■ What you will do:
Using the credit union text below, answer each question briefly.
1. How much did credit unions spend on advertisements urging citizens to tell legislators to vote no on HJR 1?
2. In Utah, what do all state income taxes directly fund?
3. In what year did Congress remove the tax exemption of federal savings associations?

---------- Study text

HJR 1, the resolution regarding financial institutions passed the recently concluded Utah Legislature. It is a resolution encouraging Congress to create fairness in the taxation of competing financial institutions and determine whether the tax exemption currently given to federally-chartered credit unions is justified. The resolution has no effect of law, yet it was lobbied harder and longer than almost any other issue before the legislature except perhaps, SB 61, the IHC hospital tax issue.
Both issues were based on the principle of tax equity among competitors.
The debate surrounding HJR 1 was more heated than most other issues. The debate was even more elevated in the public arena than in the legislature itself. Credit unions spent more than one million dollars on television, radio, billboard and newspaper advertisements urging citizens to contact their legislators and tell them to vote no on HJR 1.
During my thirteen general sessions in the Utah legislature I’ve never received a greater number of threatening messages from constituents. The most common message went something like this, “I like my credit union. If you vote to tax credit unions I will get my family and neighbors to defeat you in the next election.” Almost identical letters were received regarding SB 61 only in place of “credit unions,” they substituted “IHC.” There was little substance to the letters, few principled arguments explaining why one type of institution should be tax-exempt and their competitors should be taxed.
What’s the real issue?
In Utah all state income taxes go directly to fund education. Neither credit unions nor Intermountain Health Care pays corporate income taxes. That means any business done with credit unions, including the mortgages and home theater loans they advertise, results in less money for education. The IHC exemption means that any medical services received through IHC-owned hospitals results in less money for education. This all translates to fewer teachers and larger class sizes, among other things. The only other option is for taxpayers and taxpaying businesses to pay more in taxes to raise sufficient revenues to educate our kids.
I will write more about the IHC exemption another time. Today, however, I would like to explore the credit union issue more fully.
Although credit unions provide services very similar to those offered by other financial institutions, credit unions have a distinct advantage – they don’t pay any income taxes, while their competition does. In other words, Utah and federal tax laws give credit unions an unfair competitive advantage while eroding our state’s tax base.
The original idea behind the credit union’s tax exemption was to provide credit for people of lesser means. A hundred years ago it was difficult for ordinary people to get credit to participate in the American dream – to buy an electric refrigerator or an automobile. Today, however, just about anybody can get credit instantly, on the spot while looking at new refrigerators at Sears or kicking tires at the automobile dealership. Today, if American’s have a problem with credit, it is that we have too much credit and too much consumer debt, not too little. The credit union ads we see so prominently today are focused on helping people to buy luxury items, not necessities. Home theaters, boats, and recreation properties are the things for which these taxpayer subsidized loans are suggested today.
The ink has barely dried on HJR 1 and already Congress is considering legislation to expand the types of tax exempt loans federally-chartered credit unions can get into. The credit union tax exemption was justified because it was to benefit people of lesser means. So why are we now debating the expansion of credit union business loans? Congress needs to seriously question the justification for allowing credit unions to expand their business loan portfolios. It is clear that credit needs of people of lesser means have been more than satisfied. Is Congress now saying that they want to take care of credit needs of businesses of lesser means?
CURIA would make a bad problem worse
The Credit Union Regulatory Improvements Act, commonly referred to as CURIA, will soon be debated in the U.S. Congress. This bill will more than double the commercial lending ability of credit unions. In fact, they’ll have more commercial lending authority than tax-paying federal savings associations, which had their tax exemption removed by Congress in 1951.

--------------------
---------- Provided records

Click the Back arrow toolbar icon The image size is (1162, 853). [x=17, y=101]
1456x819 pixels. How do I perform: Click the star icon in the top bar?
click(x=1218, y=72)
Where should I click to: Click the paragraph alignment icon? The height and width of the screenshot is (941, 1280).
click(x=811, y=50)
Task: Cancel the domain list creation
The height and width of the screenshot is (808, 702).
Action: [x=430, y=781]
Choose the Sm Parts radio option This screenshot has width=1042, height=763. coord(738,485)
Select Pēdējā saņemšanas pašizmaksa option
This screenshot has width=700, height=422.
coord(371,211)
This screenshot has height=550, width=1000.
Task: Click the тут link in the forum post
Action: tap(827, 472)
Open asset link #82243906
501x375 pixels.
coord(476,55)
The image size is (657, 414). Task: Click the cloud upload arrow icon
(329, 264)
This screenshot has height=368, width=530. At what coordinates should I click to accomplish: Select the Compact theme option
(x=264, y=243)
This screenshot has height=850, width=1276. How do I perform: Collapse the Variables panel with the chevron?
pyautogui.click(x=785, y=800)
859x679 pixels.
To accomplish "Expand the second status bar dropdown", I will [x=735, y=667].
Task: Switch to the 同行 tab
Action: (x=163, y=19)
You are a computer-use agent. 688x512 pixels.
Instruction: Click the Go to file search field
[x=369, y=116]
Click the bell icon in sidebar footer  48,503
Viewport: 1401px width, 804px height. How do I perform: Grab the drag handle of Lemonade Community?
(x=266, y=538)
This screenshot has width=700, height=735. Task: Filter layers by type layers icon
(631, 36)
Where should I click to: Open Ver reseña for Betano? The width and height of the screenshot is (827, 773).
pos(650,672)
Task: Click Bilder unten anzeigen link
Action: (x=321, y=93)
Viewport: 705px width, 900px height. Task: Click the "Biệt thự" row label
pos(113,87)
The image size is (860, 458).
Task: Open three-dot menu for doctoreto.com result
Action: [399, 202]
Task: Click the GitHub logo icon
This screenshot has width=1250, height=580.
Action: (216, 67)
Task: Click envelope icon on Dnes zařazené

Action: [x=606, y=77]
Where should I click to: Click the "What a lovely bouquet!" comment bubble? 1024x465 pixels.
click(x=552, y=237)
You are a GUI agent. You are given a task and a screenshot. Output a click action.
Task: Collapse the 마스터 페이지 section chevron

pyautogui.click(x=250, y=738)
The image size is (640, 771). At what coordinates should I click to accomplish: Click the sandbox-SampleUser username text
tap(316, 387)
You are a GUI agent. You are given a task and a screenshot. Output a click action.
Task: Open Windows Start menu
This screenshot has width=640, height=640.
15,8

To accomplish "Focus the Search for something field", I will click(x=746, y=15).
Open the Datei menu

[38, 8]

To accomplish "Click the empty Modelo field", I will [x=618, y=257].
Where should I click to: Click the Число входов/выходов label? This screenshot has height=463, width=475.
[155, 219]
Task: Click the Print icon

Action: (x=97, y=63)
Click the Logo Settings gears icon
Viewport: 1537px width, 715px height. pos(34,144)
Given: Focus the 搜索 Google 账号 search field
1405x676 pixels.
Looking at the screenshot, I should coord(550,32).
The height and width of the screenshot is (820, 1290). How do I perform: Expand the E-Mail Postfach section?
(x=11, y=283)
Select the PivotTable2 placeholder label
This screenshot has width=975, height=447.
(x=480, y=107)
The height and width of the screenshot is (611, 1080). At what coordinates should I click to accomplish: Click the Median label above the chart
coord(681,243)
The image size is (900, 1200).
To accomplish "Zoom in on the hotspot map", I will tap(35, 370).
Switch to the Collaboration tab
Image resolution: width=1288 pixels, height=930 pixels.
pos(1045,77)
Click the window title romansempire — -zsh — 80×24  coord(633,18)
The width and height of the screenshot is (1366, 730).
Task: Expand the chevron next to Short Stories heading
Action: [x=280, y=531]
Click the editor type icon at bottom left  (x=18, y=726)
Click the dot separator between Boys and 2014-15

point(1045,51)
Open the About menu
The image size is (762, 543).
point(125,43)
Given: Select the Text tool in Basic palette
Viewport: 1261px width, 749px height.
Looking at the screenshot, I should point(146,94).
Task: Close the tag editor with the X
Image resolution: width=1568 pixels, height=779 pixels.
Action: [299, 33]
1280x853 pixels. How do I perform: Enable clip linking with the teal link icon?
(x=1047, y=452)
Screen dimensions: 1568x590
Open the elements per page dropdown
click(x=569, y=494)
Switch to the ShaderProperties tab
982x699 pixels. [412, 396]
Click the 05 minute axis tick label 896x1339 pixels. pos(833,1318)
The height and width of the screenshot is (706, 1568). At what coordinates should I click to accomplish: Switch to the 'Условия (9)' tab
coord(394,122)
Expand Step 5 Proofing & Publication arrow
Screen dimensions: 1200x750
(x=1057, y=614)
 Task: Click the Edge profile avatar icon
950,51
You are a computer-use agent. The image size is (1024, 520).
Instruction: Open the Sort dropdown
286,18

--------------------

■ The answer:
1. More than one million dollars
2. Education
3. 1951